CLASSICAL GEEK THEATRE: Famous pinball game haunting, tempting, addicting

Some things come back to haunt you.

Not long ago I was locomoting through the Great Depression holdover that is the Muncie Mall. As per my usual routine, I visited the Galaga machine by the dollar theater. I was just leaving, proud of my new high score, when a sign caught my eye.

"Visit the NEW Sultan's Castle by the Mall Offices."

I don't even put up a fight. Temptation wins. I go.

I was pleased upon arrival. Video "arcades" such as Jillian's and Gameworks are not true arcades; they are "family-amusement centers." The new Sultan's Castle in the Muncie Mall, however, meets all expectations: It is a poorly lit, dank hole-in-the wall.

Before even looking to see which games they had, I had exchanged a dollar for tokens.

I could see pinball machines in the back of this Cave of Wonders. Something otherworldly pulled me towards their blinking lights. Due to the dim lighting, I couldn't quite tell which machines they had.

I got closer and then I saw "Funhouse."

I gulped. Rudy had found me.

"Funhouse" is a nightmare of a game. Rudy is the wooden-boy head found inside the "Funhouse" pinball machine. The funhouse is his "precious." You are welcome to enter, but it closes at midnight. Advance the game clock past midnight and Rudy will become very angry with you.

Rudy is not of earth. He is certainly not of heaven. He can only call Hell his place of residence.

"Funhouse" is the most difficult pinball game ever made. It is more challenging than "Dr. Who Pinball." It is superior to even "Pinbot." It is the ultimate of William's repertoire of pinball machines.

I'm not very good at "Funhouse," and I hate that fact.

Rudy and I go way back. My first encounter with him was when I was perhaps five. He had been tormenting my father at his local bar for sometime. Dad would often mention how much he "liked" "Funhouse." A foul tempter, that game is.

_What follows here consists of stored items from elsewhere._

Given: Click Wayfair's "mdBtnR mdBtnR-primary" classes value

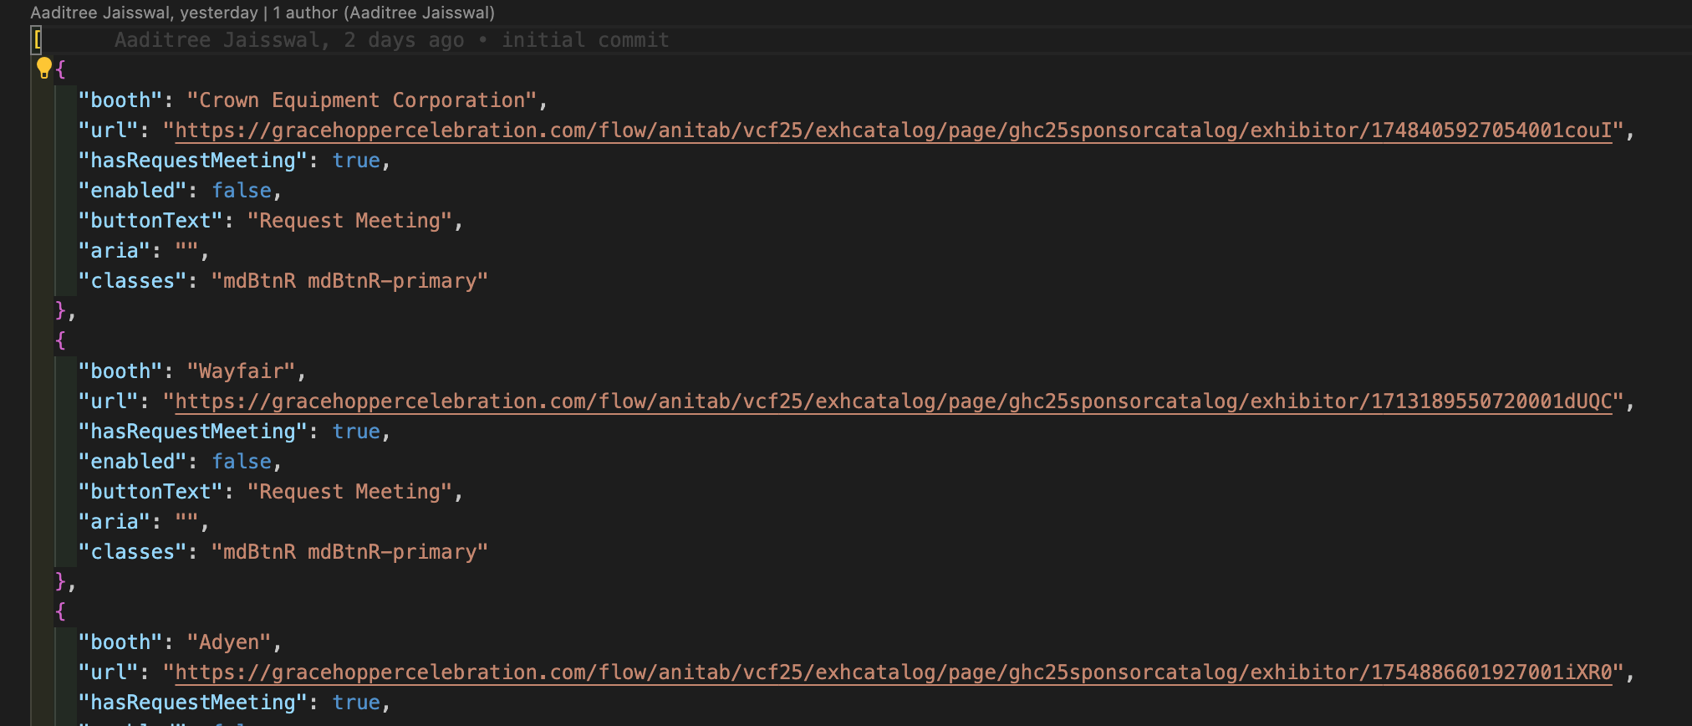Looking at the screenshot, I should pos(349,552).
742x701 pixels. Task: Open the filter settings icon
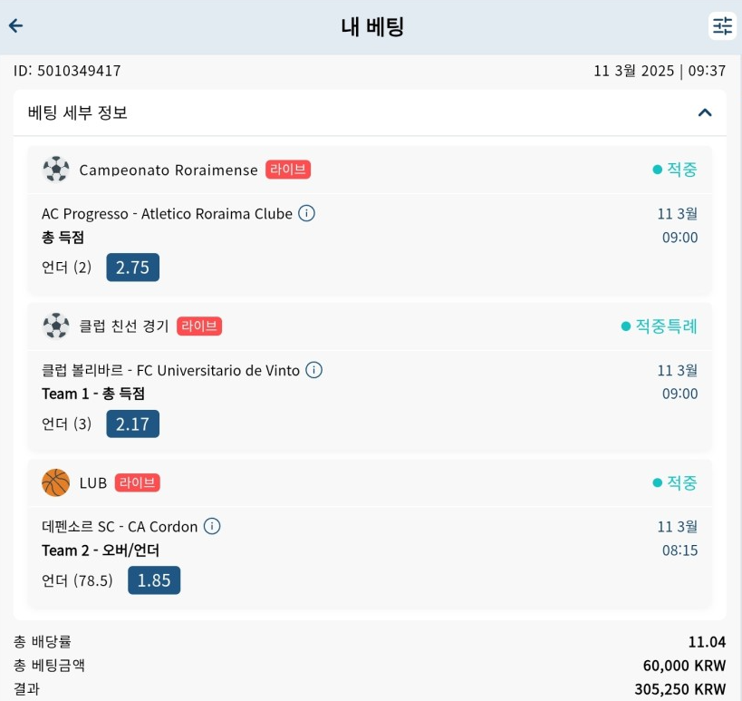(x=722, y=26)
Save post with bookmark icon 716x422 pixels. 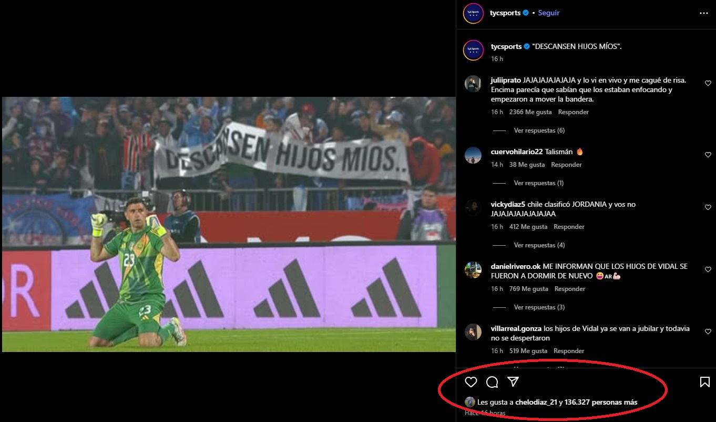pos(705,382)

Dad took me to see the game. I didn't trust it. The way Rudy mocked my father when his ball went down the toilet frightened me. I didn't like anybody making fun of my dad.

Fast-forward 13 years to the summer before my freshman year of college. I'd found a "Funhouse" game at the Glendale mall in Indianapolis. My first encounter was a $20 casualty. I continued to play all summer until the calling of Ball State University saved me from Rudy's clutches.

Now he has me again. I am his slave. I will feed quarters to Rudy's machine in a futile attempt to feed pinballs into Rudy's mouth. He will laugh at me and call me "spunky." He'll threaten me with, "I'm getting very angry ... " when I raise my score.

Once in a blue moon I will advance the game's clock to midnight. Rudy will open his mouth, and I will shoot a ball straight down his darkened, black hole. It is those little victories that allow me to smile in an otherwise bleak existence.

Thank you Rudy; thank you for letting me play your game. I am in your debt. Here, have another quarter. I'll play nice this time.

Call me "Spunky" again, Rudy. Please?